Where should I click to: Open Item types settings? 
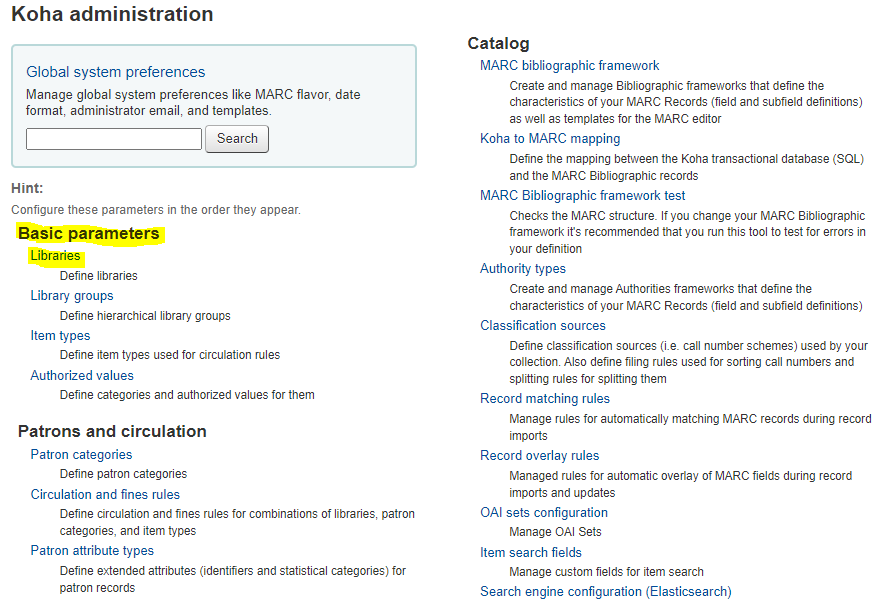pos(60,336)
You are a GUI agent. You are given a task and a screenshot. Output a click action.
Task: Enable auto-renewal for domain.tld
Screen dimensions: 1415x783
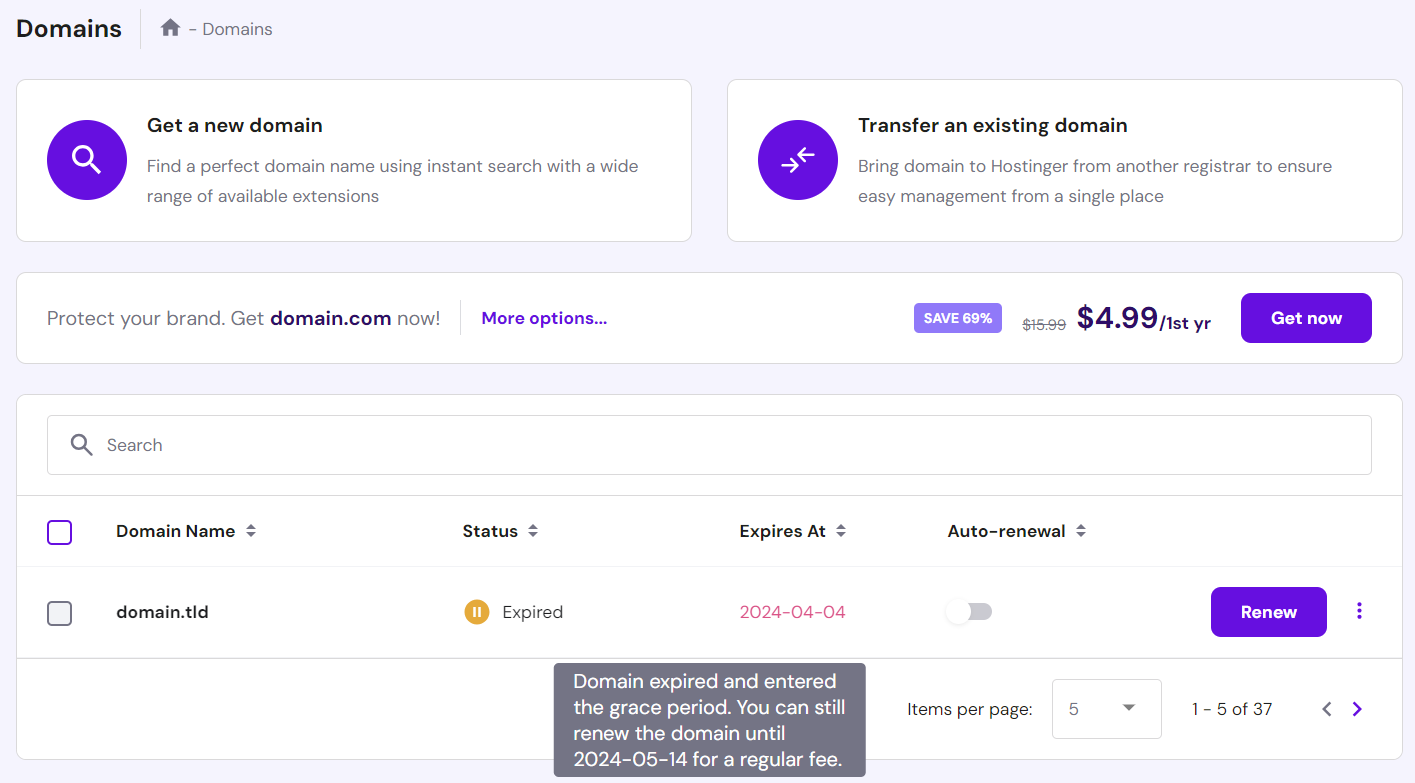click(969, 612)
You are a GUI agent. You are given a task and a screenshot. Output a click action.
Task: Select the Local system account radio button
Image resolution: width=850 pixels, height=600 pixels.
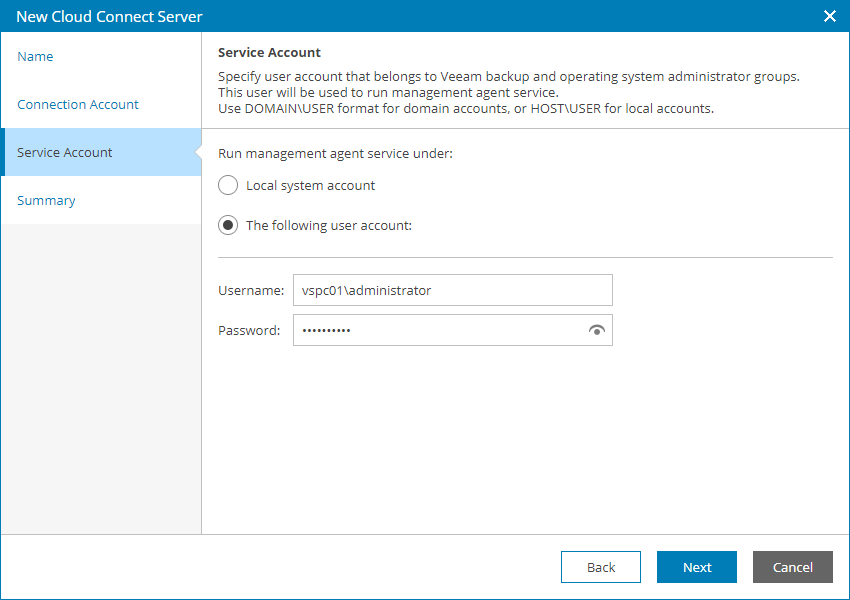[227, 185]
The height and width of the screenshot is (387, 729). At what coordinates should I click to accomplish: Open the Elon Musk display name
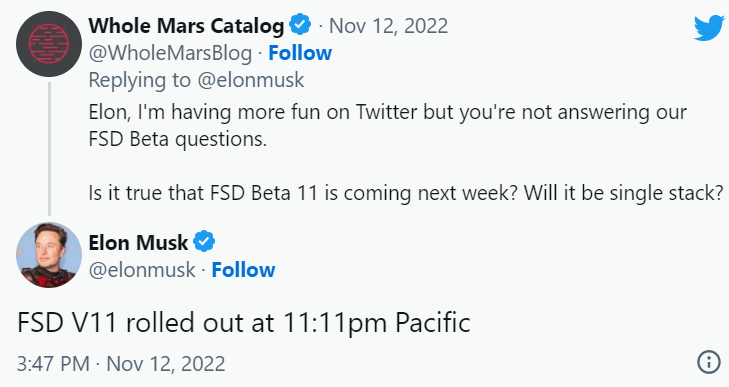click(x=138, y=242)
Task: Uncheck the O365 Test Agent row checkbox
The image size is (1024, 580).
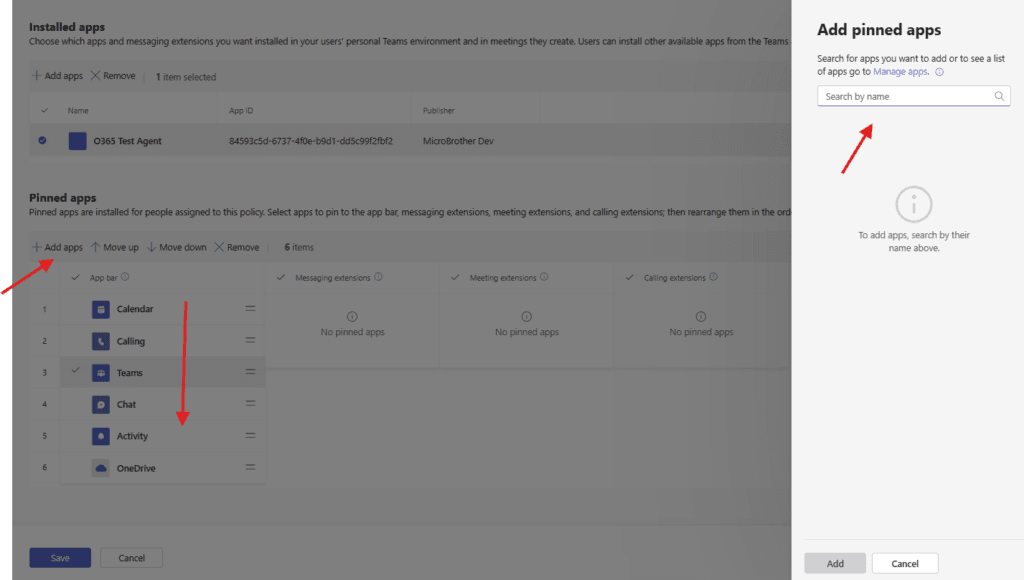Action: (42, 141)
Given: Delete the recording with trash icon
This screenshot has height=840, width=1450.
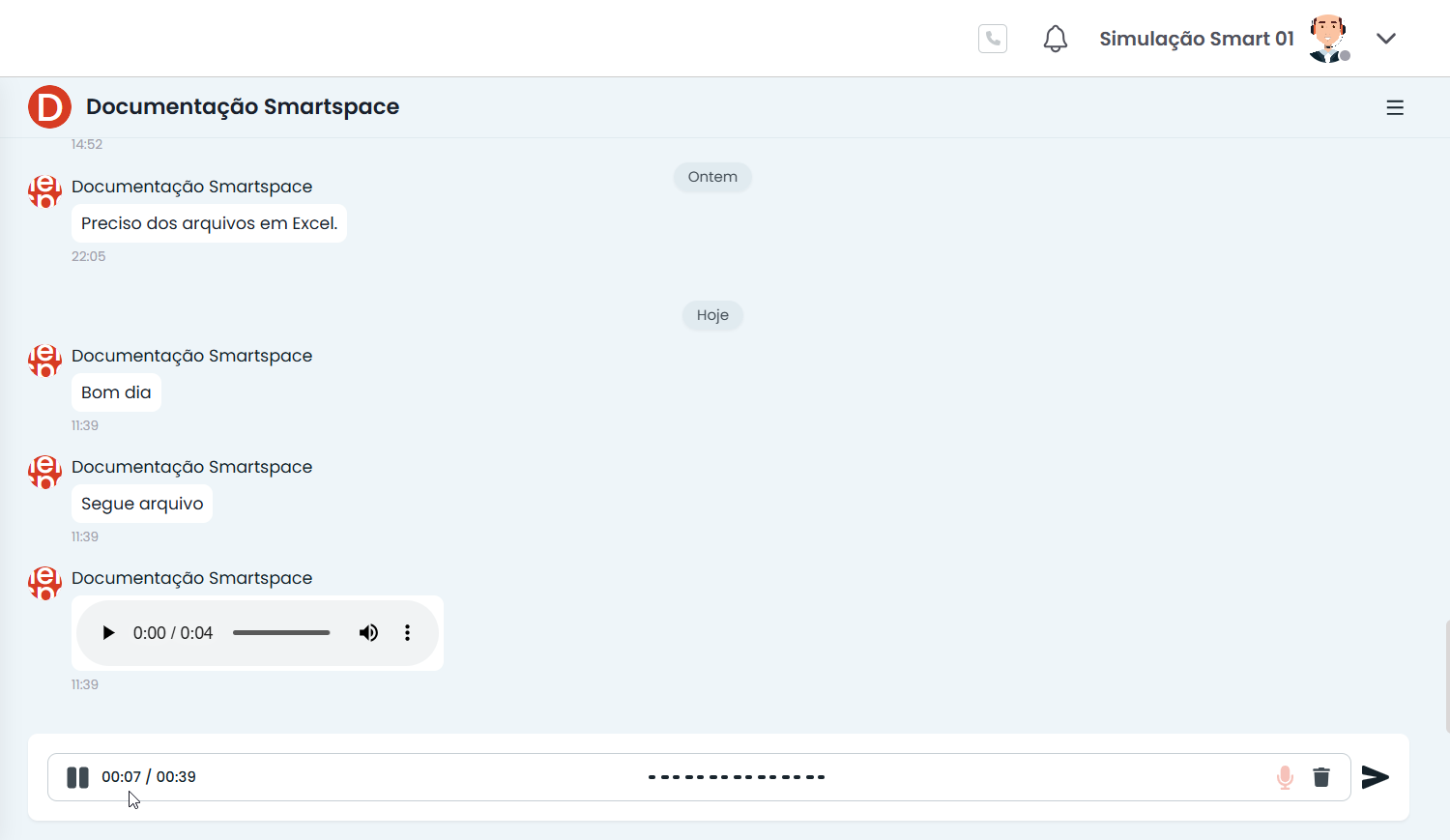Looking at the screenshot, I should point(1320,777).
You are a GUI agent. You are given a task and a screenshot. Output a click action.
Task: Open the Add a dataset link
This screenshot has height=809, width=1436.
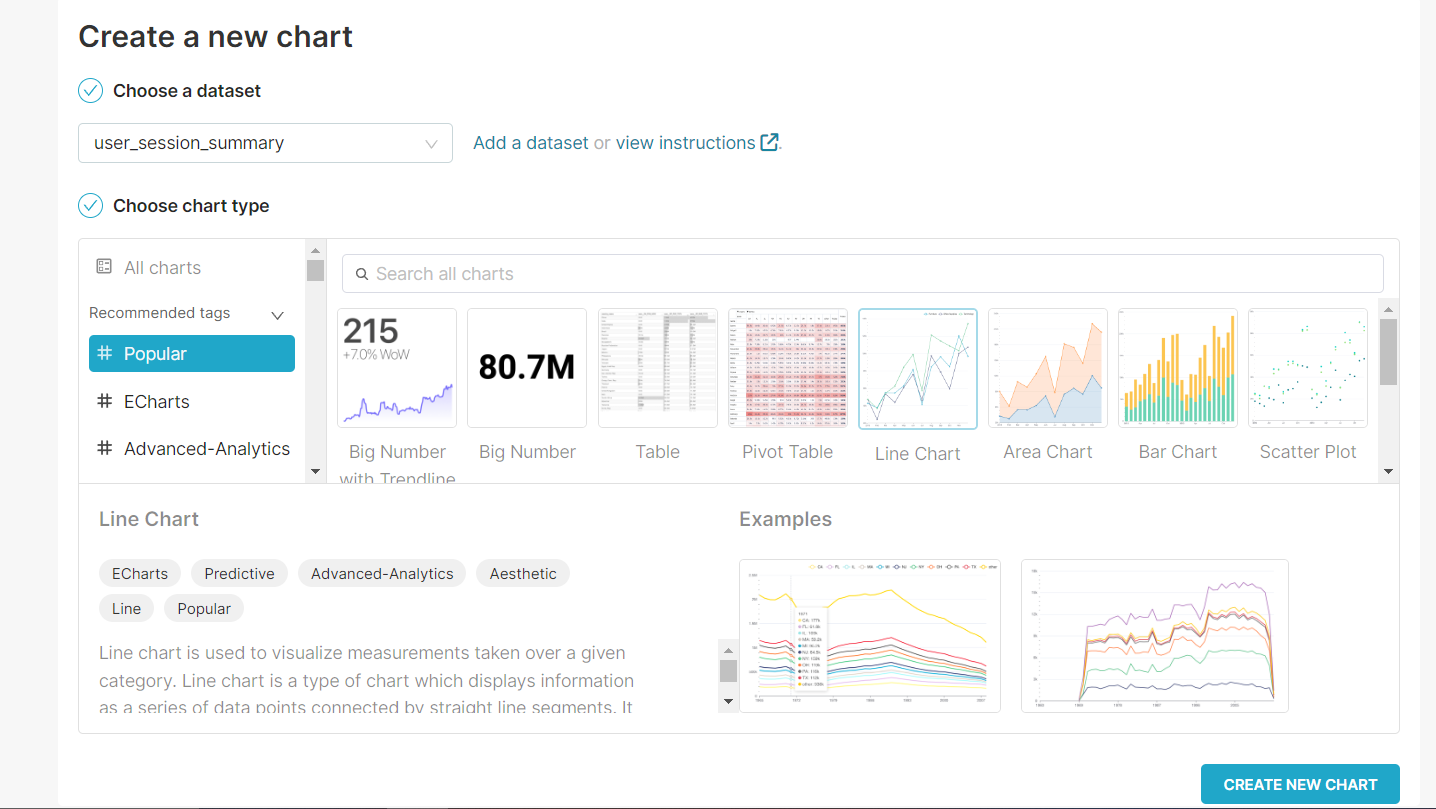click(x=531, y=143)
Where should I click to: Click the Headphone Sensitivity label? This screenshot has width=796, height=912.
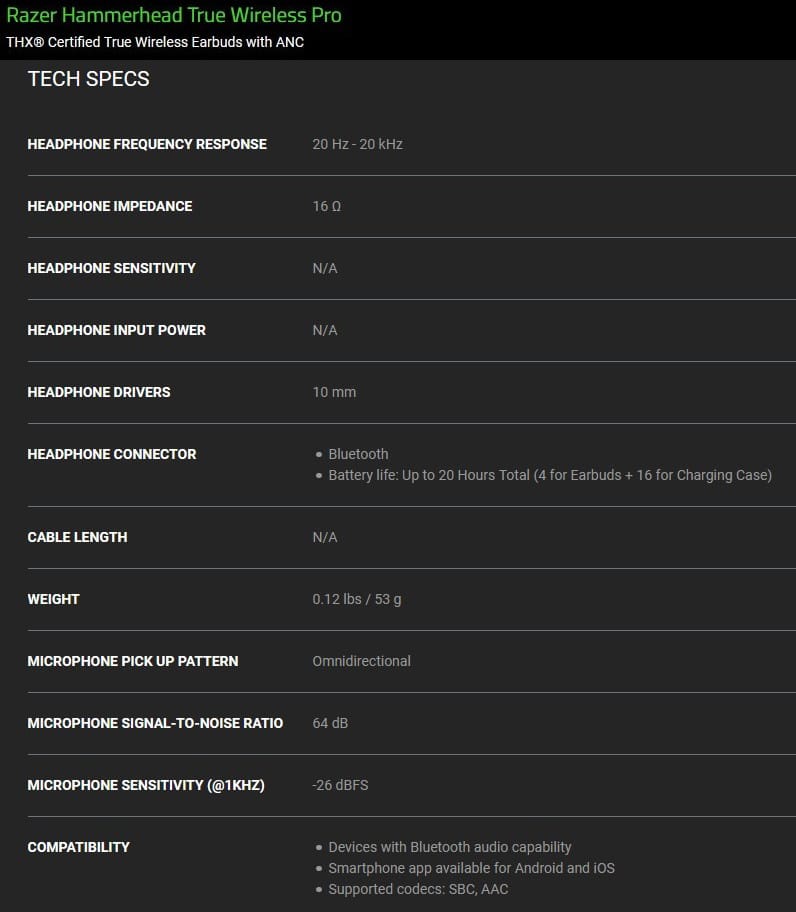[x=111, y=268]
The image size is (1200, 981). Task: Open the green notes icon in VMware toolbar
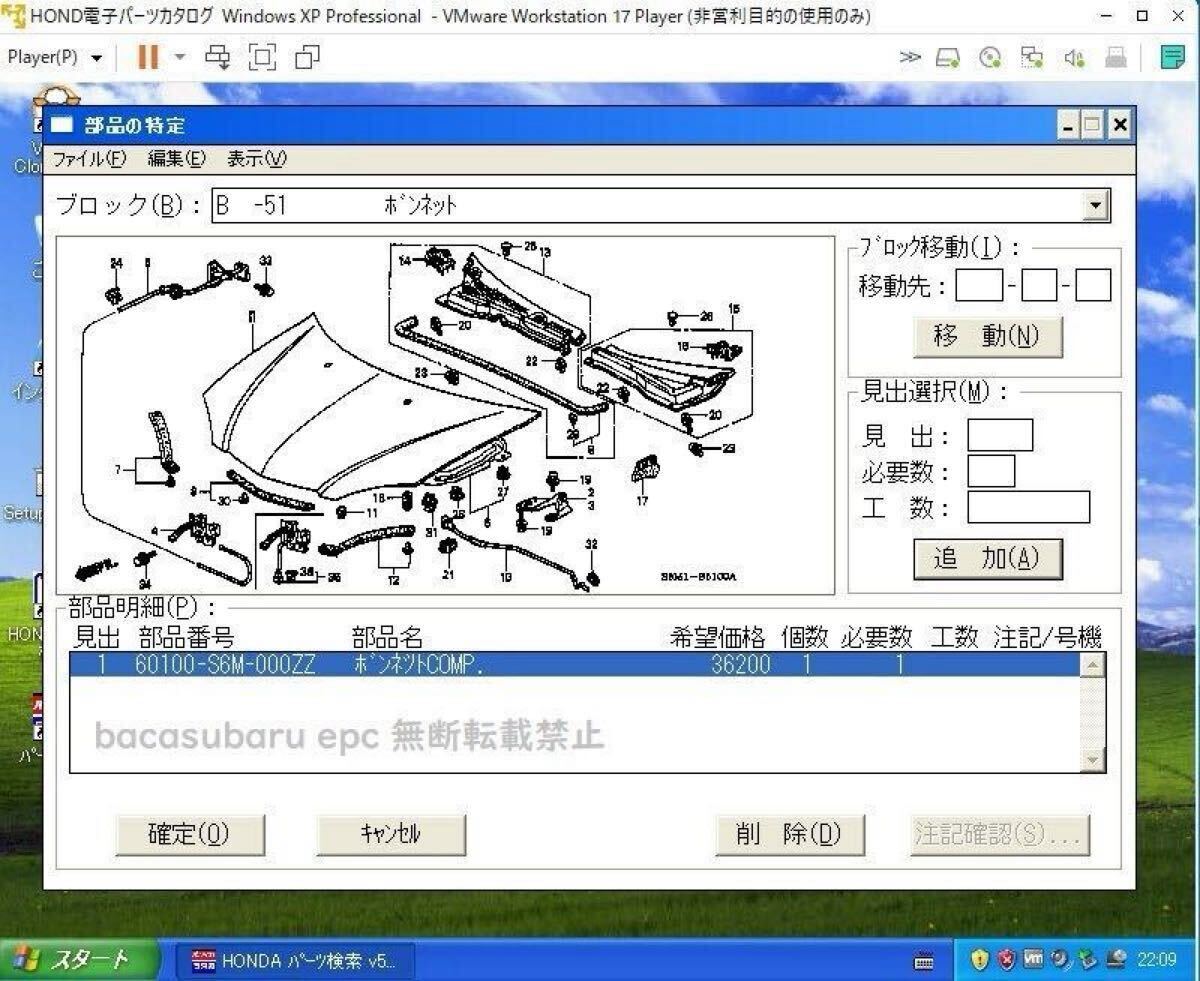click(x=1172, y=57)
+===+
__What you have to do__
Please output, exactly and with no pictures, only the lines from the one containing "Where should I click to: Click" through the final line of the records above.

__Final answer__
Where should I click to: Click the Headphone Sensitivity label? This screenshot has width=796, height=912.
[x=111, y=268]
The image size is (1200, 981). Task: Open the green notes icon in VMware toolbar
click(x=1172, y=57)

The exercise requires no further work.